2.1 License Grant. Subject to all of the terms and conditions of this EULA, during the Subscription Term, Company grants to Licensee a non-transferable, non-sub-licensable, non-exclusive, limited license to install the Software specified in an Order Form and for Licensee’s employees to use the Software for Licensee’s own internal business operations, but only in accordance with

           i.  The Documentation
          ii.  This EULA
         iii.  The Subscription Term
          iv.  All restrictions set forth in the applicable Order Form

2.2 License Restrictions. Customer shall not, on its own or through any parent, subsidiary, Affiliate, agent or other third party:

a) Sell, lease, license, sublicense or otherwise transfer the Software to a third party; b) Allow access or permit use of the Software by any users other than authorized users, or any use which violates the technical restrictions of the Software, the terms of this EULA, and any additional licensing terms provided by Company via documentation, notification, and/or policy change posted at http://www.dingotiles.com/dingo-kafka/eula.html.

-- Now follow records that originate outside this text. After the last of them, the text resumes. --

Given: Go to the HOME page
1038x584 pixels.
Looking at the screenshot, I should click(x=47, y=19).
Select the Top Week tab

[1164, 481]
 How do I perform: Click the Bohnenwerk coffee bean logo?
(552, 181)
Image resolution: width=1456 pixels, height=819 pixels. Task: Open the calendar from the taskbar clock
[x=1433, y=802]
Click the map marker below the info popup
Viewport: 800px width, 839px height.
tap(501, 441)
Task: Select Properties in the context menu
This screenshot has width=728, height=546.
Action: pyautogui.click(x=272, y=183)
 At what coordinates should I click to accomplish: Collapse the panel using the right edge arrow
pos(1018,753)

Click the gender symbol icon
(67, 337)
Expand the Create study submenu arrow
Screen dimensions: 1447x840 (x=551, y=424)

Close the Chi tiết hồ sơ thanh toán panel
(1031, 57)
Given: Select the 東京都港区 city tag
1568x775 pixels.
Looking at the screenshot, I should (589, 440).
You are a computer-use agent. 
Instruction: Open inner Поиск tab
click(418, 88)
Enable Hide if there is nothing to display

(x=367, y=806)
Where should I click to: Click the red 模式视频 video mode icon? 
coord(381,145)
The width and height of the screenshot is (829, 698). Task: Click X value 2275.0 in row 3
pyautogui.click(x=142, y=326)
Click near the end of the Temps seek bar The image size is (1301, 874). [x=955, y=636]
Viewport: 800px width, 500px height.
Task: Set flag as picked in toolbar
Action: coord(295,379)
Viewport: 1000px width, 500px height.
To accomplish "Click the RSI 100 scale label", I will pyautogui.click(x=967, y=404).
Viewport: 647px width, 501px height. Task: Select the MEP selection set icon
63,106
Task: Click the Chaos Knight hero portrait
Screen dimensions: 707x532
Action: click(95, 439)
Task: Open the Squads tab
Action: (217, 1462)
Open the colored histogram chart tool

2.3 Subscription Term and Renewal. The length of the Subscription Term shall be designated in the Order Form. At least 60 days before expiration of the Subscription Term, Company will notify Licensee for renewal of Subscription. Company does not guarantee the same Subscription Terms for renewed Subscription. If Licensee intends not to renew, Licensee agrees to cease using Software at the expiration of the Subscription Period and will certify cessation of use to Pivotal.

2.4. Open Source Software (OSS). The Software contains OSS, which is licensed to Licensee under the applicable OSS license terms (a) located in the open_source_licenses.txt file included in or along with Software, Evaluation Software, or the corresponding source files available at http://www.dingotiles.com/dingo-kafka/eula.html. Licensee is responsible for complying with all applicable OSS terms and conditions, which shall take precedence over this EULA, solely with respect to such OSS.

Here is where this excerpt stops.